Live album by Passion
- Released: March 8, 2011
- Recorded: 2011
- Genre: Worship, CCM
- Label: Sixsteps

Passion chronology
| Passion: Awakening (2010) | Passion: Here for You (2011) | Passion: White Flag (2012) |

= Passion: Here for You =

Passion: Here for You is an album recorded live at Passion Conferences 2011. It features Chris Tomlin, Matt Redman, Christy Nockels, David Crowder Band and Kristian Stanfill.
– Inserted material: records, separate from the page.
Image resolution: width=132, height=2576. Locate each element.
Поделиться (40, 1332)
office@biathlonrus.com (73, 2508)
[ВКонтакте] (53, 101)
The songs "Shadows" and "Our God" feature Lecrae.

==Track listing==

Album release
| No. | Title | Writer(s) | Artist(s) | Length |
|---|---|---|---|---|
| 1. | "Here for You" | Matt Maher, Matt Redman, Jesse Reeves, Tim Wanstall | Chris Tomlin | 4:40 |
| 2. | "Symphony" | Louie Giglio, Jason Ingram, Maher, Redman, Chris Tomlin | Chris Tomlin | 5:33 |
| 3. | "Waiting Here for You" | Reeves, Martin Smith, Tomlin | Christy Nockels | 6:06 |
| 4. | "All My Fountains" | Daniel Carson, Nathan Nockels, Tomlin | Chris Tomlin | 5:11 |
| 5. | "Shadows" | David Crowder, Lecrae Moore | David Crowder*Band & Lecrae | 5:11 |
| 6. | "Lord, I Need You" | Carson, Maher, Christy Nockels, Reeves, Kristian Stanfill | Chris Tomlin | 4:34 |
| 7. | "Set Free" | Ben Fielding, Ingram, Redman, Tomlin | Chris Tomlin & Matt Redman | 3:54 |
| 8. | "Forever Reign" | Ingram, Reuben Morgan | Kristian Stanfill | 5:28 |
| 9. | "Sometimes" | Crowder | David Crowder*Band | 6:08 |
| 10. | "Always" | Ingram, Stanfill | Kristian Stanfill | 5:42 |
| 11. | "Carry Your Name" | Ingram, Christy Nockels, Nathan Nockels, Tomlin | Christy Nockels | 5:04 |
| 12. | "Spirit Fall" | Carson, Giglio, Ingram, Stanfill | Chris Tomlin | 7:27 |
| Total length: |  |  |  | 64:57 |

Deluxe CD
| No. | Title | Artist(s) | Length |
|---|---|---|---|
| 13. | "All to Us" | Chris Tomlin | 7:27 |
| 14. | "Constant" | Charlie Hall | 6:09 |
| 15. | "Our God" | Chris Tomlin & Lecrae | 6:57 |

==Trivia==
- The song "Waiting Here for You", is covered by Martin Smith, Jesus Culture, Soul Survivor and Generación 12, in Spanish "Esperándote".